→ **Assignment**
Give back each line of the listing below that contains the string "will".

--- Provided information Enclosed Below ---

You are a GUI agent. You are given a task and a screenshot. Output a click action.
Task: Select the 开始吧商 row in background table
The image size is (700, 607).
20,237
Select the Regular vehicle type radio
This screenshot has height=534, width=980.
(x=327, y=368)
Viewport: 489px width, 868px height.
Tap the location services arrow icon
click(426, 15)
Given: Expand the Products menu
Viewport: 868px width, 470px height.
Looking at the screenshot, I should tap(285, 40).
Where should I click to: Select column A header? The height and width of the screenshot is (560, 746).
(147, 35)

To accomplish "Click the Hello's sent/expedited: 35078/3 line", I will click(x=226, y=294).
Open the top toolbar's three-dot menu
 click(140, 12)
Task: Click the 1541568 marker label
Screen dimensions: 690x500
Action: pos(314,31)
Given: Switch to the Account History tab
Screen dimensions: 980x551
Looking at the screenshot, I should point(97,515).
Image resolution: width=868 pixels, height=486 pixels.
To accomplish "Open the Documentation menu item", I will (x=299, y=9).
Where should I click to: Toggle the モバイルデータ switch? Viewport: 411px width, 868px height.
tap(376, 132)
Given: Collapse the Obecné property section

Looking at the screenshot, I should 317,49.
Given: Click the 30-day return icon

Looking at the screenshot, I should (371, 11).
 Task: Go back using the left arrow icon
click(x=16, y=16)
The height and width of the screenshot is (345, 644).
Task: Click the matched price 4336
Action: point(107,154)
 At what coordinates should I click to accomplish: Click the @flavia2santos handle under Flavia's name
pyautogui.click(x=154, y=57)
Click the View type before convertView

--- End of Enclosed Provided information ---

→ **Written answer**
To accomplish "Click the Hello's sent/expedited: 35078/3 line", I will click(x=226, y=294).
To accomplish "Open the Documentation menu item", I will (x=299, y=9).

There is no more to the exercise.